Polycystic ovary disease (PCOS) is thought to be one of the leading causes of female infertility.[1][2][3][4] Polycystic ovary syndrome is the cause of more than 75% of cases of anovulatory infertility.[5]
Contents |
Not all women with PCOS have difficulty becoming pregnant. For those who do, anovulation is a common cause. The mechanism of this anovulation, is uncertain, but there is evidence of arrested antral follicle development, which, in, turn, may be caused by abnormal interaction of insulin and luteinizing hormone (LH) on granulosa cells.[5]
Endocrine disruption may also directly decrease fertility, such as changed levels of gonadotropin-releasing hormone[6], gonadotrophins (especially an increase in luteinizing hormone)[7][6], hyperandrogenemia[8] and hyperinsulinemia[8]. Gonadotrophins are released by gonadotroph cells in pituary gland, and these cells appear to harbor insulin receptors, which are affected by too high insulin levels in body.[6] A reason that insulin sensitizers work in increasing fertility is that they lower total insulin levels in body as metabolic tissues regain sensitivity to the hormone. This will reduce the overstimulation of gonadotroph cells in pituitary.[6]
PCOS usually causes infertility associated with anovulation, and therefore, the presence of ovulation indicates absence of infertility, although it does not rule out infertility by other causes.

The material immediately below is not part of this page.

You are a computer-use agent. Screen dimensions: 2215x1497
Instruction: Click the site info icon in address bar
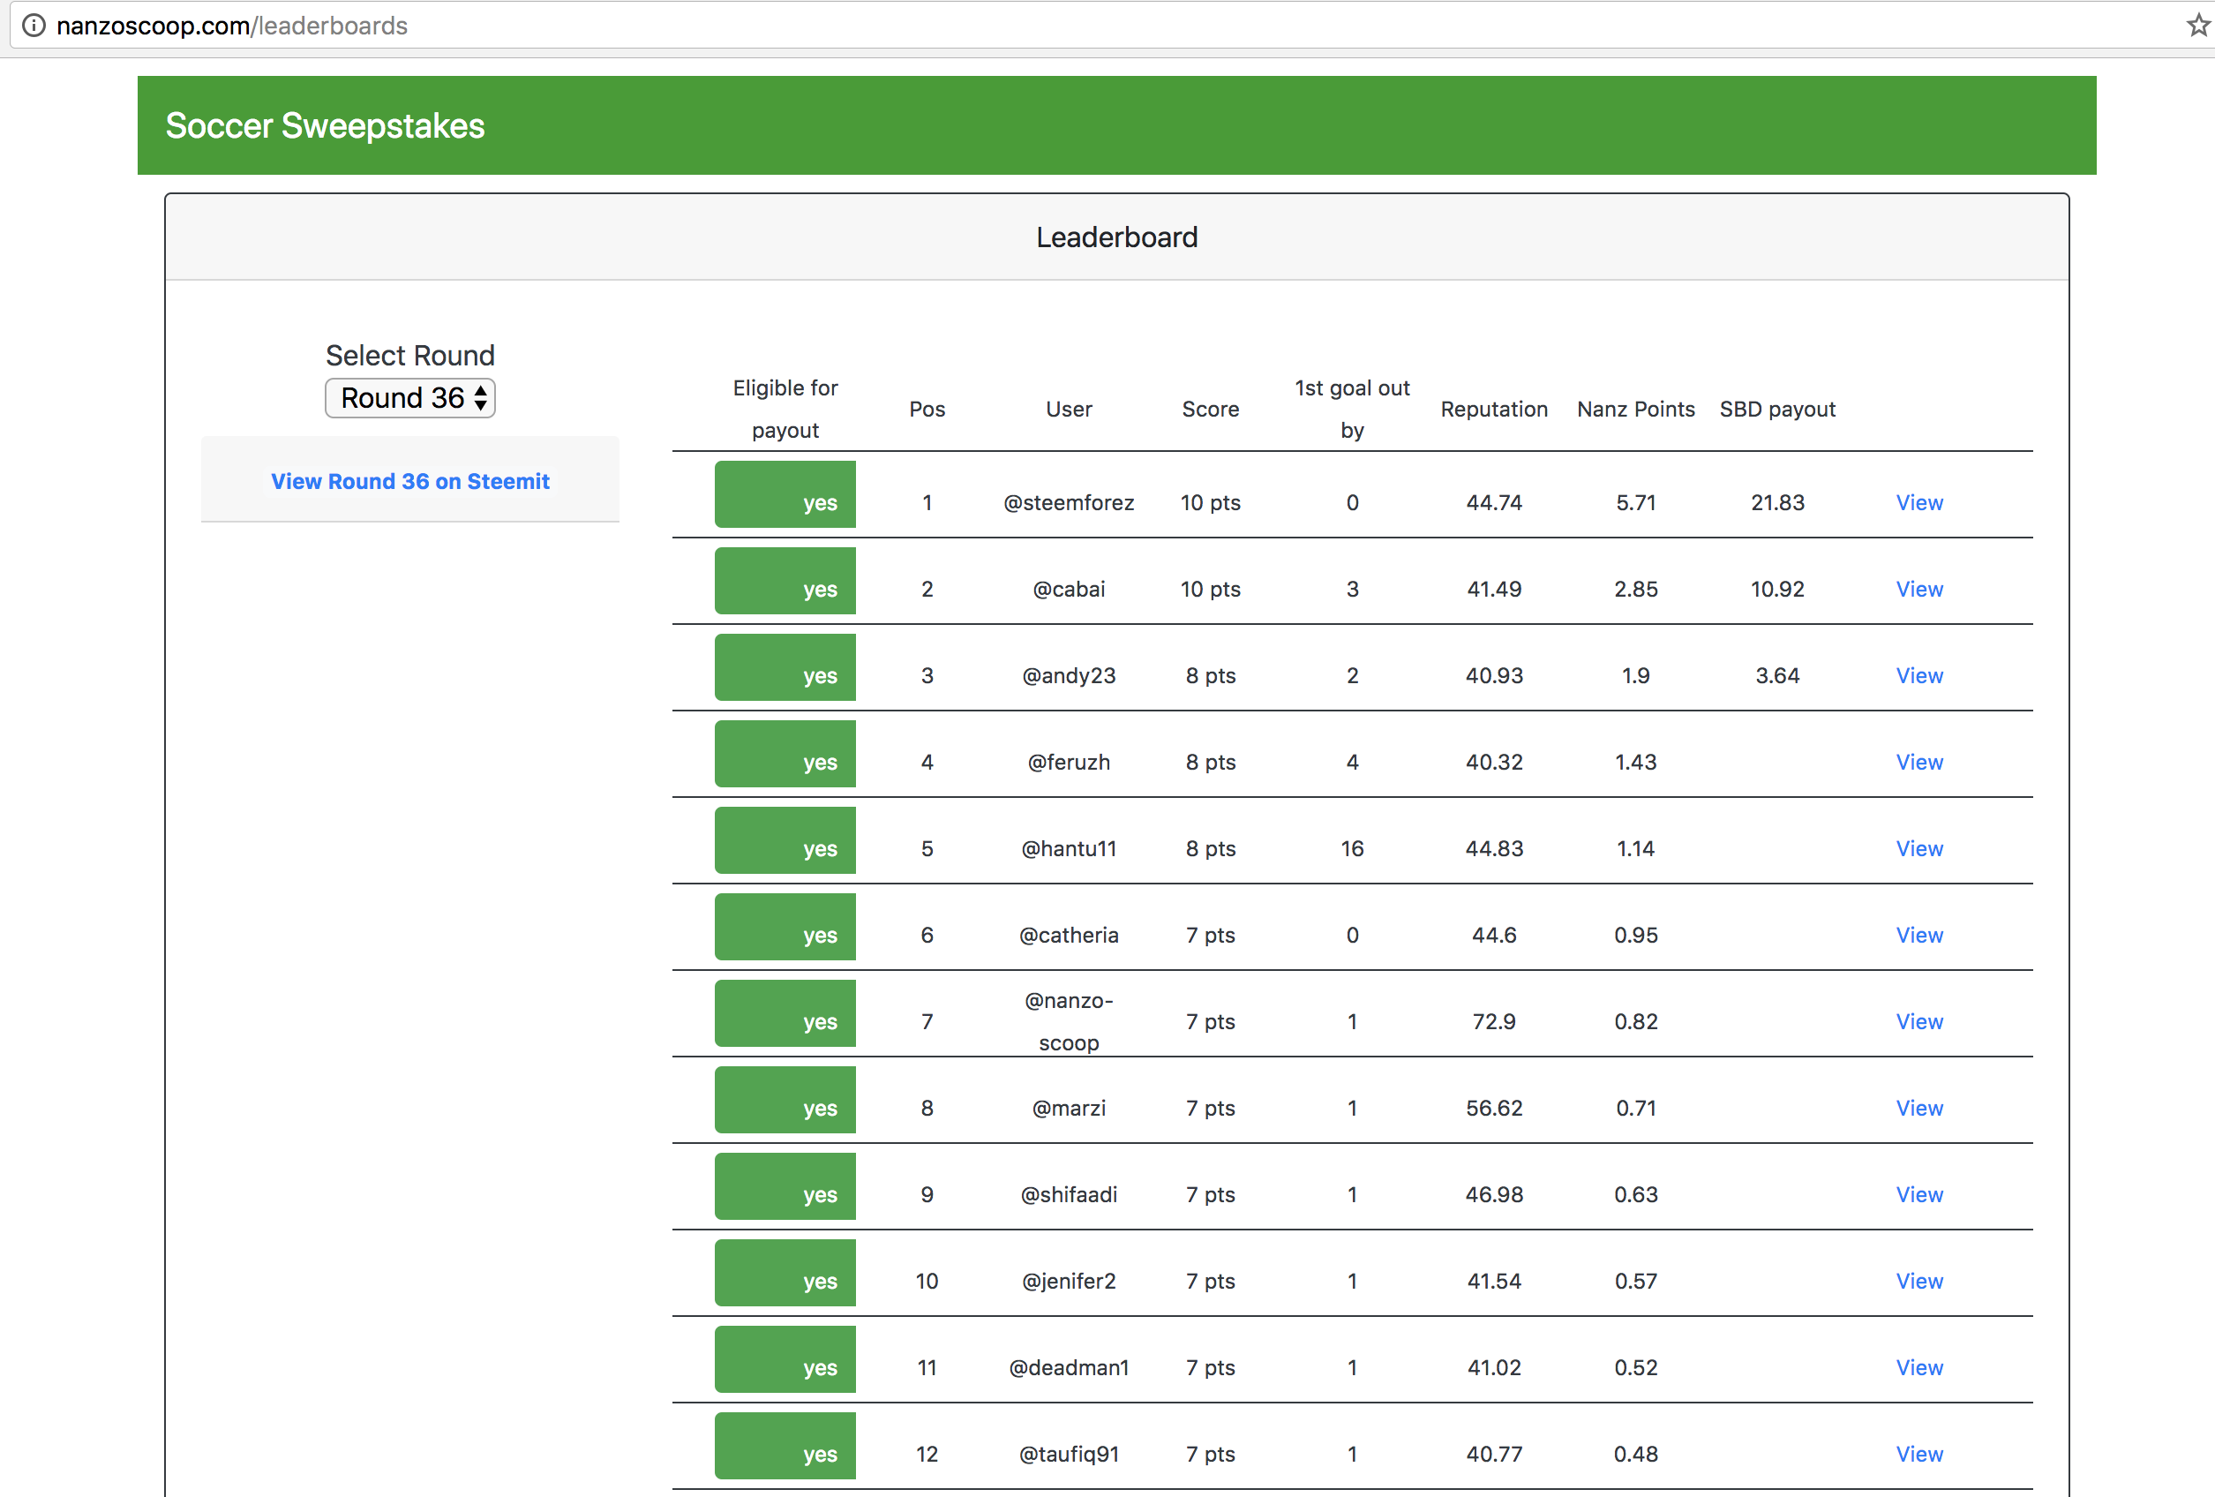click(33, 26)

Ovulation may be predicted by the use of urine tests that detect the preovulatory LH surge, called ovulation predictor kits (OPKs). However, OPKs are not always accurate when testing on women with PCOS.[9] Charting of cervical mucus may also be used to predict ovulation, or certain fertility monitors (those that track urinary hormones or changes in saliva) may be used. Methods that predict ovulation may be used to time intercourse or insemination appropriately.
While not useful for predicting ovulation,[10] basal body temperatures may be used to confirm ovulation. Ovulation may also be confirmed by testing for serum progesterone in mid-luteal phase, approximately seven days after ovulation (if ovulation occurred on the average cycle day of fourteen, seven days later would be cycle day 21). A mid-luteal phase progesterone test may also be used to diagnose luteal phase defect. Methods that confirm ovulation may be used to evaluate the effectiveness of treatments to stimulate ovulation.
Management of infertility in polycystic ovary syndrome includes lifestyle modification as well as assisted reproductive technology such as ovulation induction, oocyte release triggering and surgery.
For overweight women with PCOS who are anovulatory, diet adjustments and weight loss are associated with resumption of spontaneous ovulation.
For those who after weightloss still are anovulatory or for anovulatory lean women, ovulation induction to reverse the anovulation is the principal treatment used to help infertility in PCOS. Clomiphene citrate is the main medication used for this purpose.
For patients who do not respond to diet, lifestyle modification and clomiphene, in vitro fertilisation can be performed. This usually includes controlled ovarian hyperstimulation with FSH injections, and oocyte release triggering with human chorionic gonadotropin (hCG) or a GnRH agonist.
Though surgery is not commonly performed, the polycystic ovaries can be treated with a laparoscopic procedure called "ovarian drilling" (puncture of 4-10 small follicles with electrocautery), which often results in either resumption of spontaneous ovulations or ovulations after adjuvant treatment with clomiphene or FSH.
Previously, metformin was recommended treatment for anovulation. But in the largest trial to date, comparing clomiphene with metformin, clomiphene was more effective than metformin alone.[11] In this trial, 626 women were randomized to three groups: metformin alone, clomiphene alone, or both. The live-birth rates following 6 months of treatment were 7.2% (metformin), 22.5% (clomiphene), and 26.8% (both). The major complication of clomiphene was multiple pregnancy, affecting 0%, 6% and 3.1% of women respectively. The overall success rates for live birth remained disappointing, even in women receiving combined therapy, but it is important to consider that the women in this trial had already been attempting to conceive for an average of 3.5 years, and over half had received previous treatment for infertility. Thus, these were women with significant fertility problems, and the live-birth rates are probably not representative of the typical PCOS woman. Following this study, the ESHRE/ASRM-sponsored Consensus workshop do not recommend metformin for ovulation stimulation.[12] Subsequent randomized studies have confirmed the lack of evidence for adding metformin to clomiphene.[13]